Saved entries:
━━━━━━━━━━

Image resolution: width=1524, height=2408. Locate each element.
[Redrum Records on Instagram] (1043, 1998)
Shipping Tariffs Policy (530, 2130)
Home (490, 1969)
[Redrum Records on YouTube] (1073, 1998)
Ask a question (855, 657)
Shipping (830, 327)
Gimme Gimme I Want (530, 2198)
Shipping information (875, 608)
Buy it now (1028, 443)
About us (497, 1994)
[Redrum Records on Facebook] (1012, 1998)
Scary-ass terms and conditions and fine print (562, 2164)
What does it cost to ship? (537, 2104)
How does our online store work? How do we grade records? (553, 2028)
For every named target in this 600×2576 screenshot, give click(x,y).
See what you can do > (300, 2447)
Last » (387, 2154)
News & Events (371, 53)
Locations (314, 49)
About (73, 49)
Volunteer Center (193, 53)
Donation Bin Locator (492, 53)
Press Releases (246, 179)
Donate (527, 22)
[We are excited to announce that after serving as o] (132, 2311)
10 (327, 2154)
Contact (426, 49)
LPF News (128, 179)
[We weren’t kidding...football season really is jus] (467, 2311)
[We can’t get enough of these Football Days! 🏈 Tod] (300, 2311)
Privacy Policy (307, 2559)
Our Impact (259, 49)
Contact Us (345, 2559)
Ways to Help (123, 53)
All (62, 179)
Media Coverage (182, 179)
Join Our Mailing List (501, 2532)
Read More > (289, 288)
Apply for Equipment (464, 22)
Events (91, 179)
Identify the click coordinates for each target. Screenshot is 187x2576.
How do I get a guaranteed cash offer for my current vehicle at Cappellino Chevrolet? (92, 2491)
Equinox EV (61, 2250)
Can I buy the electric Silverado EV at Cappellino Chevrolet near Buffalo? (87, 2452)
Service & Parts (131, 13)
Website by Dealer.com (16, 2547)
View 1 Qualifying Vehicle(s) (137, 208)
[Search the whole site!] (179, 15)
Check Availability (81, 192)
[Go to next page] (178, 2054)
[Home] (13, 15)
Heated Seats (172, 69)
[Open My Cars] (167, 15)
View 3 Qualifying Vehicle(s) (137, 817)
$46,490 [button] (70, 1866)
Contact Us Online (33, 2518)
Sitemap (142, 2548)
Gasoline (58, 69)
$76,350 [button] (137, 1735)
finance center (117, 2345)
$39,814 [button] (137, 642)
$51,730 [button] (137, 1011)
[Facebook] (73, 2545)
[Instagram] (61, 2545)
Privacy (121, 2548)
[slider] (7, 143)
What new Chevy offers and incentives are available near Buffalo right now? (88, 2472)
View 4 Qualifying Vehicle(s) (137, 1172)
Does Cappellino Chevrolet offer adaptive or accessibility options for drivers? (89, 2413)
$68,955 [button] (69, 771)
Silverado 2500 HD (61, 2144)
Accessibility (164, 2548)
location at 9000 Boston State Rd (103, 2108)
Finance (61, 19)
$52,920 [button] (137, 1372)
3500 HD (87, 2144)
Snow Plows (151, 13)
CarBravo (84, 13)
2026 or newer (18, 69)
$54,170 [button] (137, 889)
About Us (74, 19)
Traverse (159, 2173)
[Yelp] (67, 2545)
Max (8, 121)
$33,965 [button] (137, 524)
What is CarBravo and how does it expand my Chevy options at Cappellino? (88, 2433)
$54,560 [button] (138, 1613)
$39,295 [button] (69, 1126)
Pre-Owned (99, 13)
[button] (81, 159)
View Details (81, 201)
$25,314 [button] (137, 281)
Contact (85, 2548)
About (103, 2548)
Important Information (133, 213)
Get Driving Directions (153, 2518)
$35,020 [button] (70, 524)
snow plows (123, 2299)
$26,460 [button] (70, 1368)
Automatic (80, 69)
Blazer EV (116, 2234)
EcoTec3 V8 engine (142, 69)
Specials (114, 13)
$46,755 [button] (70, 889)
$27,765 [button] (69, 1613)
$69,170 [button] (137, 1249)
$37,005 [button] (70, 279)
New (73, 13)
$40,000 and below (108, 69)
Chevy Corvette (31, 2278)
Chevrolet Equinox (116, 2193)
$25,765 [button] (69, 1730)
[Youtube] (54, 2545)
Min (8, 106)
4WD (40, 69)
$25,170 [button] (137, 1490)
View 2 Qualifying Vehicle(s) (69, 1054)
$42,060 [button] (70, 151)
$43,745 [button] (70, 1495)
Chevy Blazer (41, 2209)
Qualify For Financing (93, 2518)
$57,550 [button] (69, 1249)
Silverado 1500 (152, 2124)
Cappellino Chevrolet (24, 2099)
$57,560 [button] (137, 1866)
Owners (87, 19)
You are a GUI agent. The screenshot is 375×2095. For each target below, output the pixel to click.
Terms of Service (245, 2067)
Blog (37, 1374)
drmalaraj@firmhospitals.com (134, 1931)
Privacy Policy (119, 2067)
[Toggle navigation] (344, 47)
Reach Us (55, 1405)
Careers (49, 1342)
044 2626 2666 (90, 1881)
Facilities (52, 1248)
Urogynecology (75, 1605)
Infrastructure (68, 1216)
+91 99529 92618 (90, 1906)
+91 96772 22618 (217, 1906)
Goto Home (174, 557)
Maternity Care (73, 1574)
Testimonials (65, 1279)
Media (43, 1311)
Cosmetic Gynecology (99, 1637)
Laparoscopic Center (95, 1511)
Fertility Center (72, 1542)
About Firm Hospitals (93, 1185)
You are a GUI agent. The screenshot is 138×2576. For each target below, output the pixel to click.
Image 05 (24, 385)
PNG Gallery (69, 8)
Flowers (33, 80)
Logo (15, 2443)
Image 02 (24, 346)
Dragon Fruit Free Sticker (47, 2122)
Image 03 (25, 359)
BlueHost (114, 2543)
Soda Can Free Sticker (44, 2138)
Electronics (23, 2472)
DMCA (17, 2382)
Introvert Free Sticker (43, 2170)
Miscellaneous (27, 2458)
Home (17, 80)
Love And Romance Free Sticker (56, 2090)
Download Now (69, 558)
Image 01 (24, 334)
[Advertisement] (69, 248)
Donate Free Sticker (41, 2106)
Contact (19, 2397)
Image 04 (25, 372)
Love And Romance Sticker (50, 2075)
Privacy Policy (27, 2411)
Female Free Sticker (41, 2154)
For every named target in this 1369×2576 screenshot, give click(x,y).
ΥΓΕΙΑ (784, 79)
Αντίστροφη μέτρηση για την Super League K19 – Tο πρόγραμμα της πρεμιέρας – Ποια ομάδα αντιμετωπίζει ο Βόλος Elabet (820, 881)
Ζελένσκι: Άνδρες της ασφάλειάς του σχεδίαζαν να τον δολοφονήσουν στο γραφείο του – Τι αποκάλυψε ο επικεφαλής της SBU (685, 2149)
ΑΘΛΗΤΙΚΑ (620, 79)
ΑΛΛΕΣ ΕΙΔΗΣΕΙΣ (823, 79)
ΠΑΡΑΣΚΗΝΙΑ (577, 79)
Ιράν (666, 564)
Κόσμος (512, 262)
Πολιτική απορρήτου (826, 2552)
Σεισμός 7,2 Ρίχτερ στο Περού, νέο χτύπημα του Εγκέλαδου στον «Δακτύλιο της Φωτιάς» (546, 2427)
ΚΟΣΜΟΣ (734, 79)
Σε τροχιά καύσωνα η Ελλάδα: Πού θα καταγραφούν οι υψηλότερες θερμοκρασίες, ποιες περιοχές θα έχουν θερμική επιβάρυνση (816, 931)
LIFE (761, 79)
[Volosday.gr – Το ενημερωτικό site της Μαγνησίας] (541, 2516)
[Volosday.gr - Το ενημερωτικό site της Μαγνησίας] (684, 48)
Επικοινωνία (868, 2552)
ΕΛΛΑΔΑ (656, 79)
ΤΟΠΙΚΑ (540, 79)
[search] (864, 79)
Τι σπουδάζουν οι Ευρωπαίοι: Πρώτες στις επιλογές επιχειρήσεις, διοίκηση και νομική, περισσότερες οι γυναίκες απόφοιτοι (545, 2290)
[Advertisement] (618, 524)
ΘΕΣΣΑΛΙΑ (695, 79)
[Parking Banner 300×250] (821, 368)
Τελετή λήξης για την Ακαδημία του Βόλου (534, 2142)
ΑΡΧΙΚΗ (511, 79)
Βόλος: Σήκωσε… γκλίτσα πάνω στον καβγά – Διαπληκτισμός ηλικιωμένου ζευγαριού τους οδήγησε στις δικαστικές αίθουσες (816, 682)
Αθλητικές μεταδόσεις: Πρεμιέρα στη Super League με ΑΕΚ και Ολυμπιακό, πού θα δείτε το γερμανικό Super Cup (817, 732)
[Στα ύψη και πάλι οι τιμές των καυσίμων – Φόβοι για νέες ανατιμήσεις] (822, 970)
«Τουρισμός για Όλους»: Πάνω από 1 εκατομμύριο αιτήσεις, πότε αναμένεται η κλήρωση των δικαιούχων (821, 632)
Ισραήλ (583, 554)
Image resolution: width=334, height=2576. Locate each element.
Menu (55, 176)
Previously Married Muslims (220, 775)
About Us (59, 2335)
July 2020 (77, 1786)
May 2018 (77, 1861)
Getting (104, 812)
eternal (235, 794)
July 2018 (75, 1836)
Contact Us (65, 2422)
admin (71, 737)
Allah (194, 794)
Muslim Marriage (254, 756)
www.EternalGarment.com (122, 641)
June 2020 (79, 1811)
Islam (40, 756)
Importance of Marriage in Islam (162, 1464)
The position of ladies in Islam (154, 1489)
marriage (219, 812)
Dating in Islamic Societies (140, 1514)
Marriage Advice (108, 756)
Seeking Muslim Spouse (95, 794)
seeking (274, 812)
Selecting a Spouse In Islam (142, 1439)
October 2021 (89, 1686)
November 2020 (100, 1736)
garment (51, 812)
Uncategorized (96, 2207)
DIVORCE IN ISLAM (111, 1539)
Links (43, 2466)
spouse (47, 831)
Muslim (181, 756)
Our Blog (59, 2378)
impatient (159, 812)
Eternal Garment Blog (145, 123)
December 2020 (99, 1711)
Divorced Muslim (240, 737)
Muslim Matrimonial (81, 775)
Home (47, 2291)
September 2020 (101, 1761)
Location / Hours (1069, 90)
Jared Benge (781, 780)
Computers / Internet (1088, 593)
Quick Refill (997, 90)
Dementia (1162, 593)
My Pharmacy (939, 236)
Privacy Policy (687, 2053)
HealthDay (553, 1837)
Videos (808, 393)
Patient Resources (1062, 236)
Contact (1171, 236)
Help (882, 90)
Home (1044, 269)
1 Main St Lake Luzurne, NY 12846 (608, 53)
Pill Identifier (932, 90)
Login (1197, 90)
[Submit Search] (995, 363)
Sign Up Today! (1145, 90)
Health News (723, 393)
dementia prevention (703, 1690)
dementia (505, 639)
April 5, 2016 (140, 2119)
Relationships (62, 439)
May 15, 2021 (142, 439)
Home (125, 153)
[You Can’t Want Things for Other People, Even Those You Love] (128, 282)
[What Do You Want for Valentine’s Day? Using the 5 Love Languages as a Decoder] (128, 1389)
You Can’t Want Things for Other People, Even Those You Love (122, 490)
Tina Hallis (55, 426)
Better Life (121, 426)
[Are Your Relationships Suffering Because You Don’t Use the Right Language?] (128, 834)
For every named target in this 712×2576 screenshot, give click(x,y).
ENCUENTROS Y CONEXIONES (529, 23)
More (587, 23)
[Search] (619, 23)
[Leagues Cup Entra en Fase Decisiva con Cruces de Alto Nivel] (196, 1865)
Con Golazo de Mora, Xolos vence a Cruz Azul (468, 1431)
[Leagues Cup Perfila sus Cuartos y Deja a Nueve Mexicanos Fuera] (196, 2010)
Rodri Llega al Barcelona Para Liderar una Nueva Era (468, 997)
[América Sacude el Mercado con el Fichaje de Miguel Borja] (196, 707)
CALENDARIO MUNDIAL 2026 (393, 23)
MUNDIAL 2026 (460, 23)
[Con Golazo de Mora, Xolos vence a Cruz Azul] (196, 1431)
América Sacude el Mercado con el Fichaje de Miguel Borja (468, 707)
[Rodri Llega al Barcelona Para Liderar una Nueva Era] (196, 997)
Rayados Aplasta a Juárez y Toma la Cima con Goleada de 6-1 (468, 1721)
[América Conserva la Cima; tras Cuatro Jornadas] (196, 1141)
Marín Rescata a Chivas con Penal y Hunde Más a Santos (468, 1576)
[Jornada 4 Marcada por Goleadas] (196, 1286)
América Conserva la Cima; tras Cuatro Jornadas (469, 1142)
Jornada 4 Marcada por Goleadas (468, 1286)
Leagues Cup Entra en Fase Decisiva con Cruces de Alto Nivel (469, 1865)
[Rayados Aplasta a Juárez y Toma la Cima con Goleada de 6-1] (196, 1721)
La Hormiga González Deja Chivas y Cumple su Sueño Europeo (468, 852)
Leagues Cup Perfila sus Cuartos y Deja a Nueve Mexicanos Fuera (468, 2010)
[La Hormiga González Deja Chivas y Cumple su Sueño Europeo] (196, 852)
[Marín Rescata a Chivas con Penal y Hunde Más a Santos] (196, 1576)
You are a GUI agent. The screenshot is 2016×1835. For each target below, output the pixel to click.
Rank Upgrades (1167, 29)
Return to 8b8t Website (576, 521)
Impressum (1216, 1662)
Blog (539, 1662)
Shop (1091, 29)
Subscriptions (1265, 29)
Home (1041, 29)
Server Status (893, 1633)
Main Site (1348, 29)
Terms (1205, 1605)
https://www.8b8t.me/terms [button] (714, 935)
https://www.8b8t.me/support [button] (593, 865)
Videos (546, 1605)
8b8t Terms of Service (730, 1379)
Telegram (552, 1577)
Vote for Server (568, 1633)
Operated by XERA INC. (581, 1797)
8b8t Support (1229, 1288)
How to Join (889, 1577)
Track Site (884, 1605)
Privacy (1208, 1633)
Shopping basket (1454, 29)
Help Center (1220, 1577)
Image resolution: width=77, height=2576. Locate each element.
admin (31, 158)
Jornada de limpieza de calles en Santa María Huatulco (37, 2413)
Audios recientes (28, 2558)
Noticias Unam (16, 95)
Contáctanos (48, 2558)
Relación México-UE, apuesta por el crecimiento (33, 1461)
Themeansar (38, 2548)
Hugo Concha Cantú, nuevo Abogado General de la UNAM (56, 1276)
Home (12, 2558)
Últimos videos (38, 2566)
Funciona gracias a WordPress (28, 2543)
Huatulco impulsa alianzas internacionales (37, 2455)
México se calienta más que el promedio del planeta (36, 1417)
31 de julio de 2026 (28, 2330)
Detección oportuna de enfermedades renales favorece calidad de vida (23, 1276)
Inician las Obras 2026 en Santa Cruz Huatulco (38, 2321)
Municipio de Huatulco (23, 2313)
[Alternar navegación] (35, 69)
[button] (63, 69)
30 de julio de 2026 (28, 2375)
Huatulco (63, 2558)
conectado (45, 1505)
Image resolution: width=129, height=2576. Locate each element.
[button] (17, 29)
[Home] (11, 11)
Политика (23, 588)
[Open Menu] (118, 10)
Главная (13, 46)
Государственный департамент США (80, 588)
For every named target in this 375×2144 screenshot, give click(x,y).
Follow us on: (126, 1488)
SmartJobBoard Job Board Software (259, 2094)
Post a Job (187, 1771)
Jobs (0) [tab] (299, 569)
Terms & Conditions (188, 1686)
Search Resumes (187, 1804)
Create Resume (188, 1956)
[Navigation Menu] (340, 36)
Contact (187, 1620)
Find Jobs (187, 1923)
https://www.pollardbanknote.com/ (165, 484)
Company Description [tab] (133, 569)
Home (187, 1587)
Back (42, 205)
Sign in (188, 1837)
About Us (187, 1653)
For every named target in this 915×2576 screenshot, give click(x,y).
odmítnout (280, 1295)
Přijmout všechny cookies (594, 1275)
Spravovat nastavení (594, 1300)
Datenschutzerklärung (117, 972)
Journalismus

━━━━━━━━━━

» **Task details**
Could you write out, exactly as they stand, only the lines above that begin at the line with "Download Now (69, 558)" and stop after the line with "ΤΟΠΙΚΑ (540, 79)"?

» **Solution to this problem**
Download Now (69, 558)
Image 01 (24, 334)
[Advertisement] (69, 248)
Donate Free Sticker (41, 2106)
Contact (19, 2397)
Image 04 (25, 372)
Love And Romance Sticker (50, 2075)
Privacy Policy (27, 2411)
Female Free Sticker (41, 2154)
For every named target in this 1369×2576 screenshot, give click(x,y).
ΥΓΕΙΑ (784, 79)
Αντίστροφη μέτρηση για την Super League K19 – Tο πρόγραμμα της πρεμιέρας – Ποια ομάδα αντιμετωπίζει ο Βόλος Elabet (820, 881)
Ζελένσκι: Άνδρες της ασφάλειάς του σχεδίαζαν να τον δολοφονήσουν στο γραφείο του – Τι αποκάλυψε ο επικεφαλής της SBU (685, 2149)
ΑΘΛΗΤΙΚΑ (620, 79)
ΑΛΛΕΣ ΕΙΔΗΣΕΙΣ (823, 79)
ΠΑΡΑΣΚΗΝΙΑ (577, 79)
Ιράν (666, 564)
Κόσμος (512, 262)
Πολιτική απορρήτου (826, 2552)
Σεισμός 7,2 Ρίχτερ στο Περού, νέο χτύπημα του Εγκέλαδου στον «Δακτύλιο της Φωτιάς» (546, 2427)
ΚΟΣΜΟΣ (734, 79)
Σε τροχιά καύσωνα η Ελλάδα: Πού θα καταγραφούν οι υψηλότερες θερμοκρασίες, ποιες περιοχές θα έχουν θερμική επιβάρυνση (816, 931)
LIFE (761, 79)
[Volosday.gr – Το ενημερωτικό site της Μαγνησίας] (541, 2516)
[Volosday.gr - Το ενημερωτικό site της Μαγνησίας] (684, 48)
Επικοινωνία (868, 2552)
ΕΛΛΑΔΑ (656, 79)
ΤΟΠΙΚΑ (540, 79)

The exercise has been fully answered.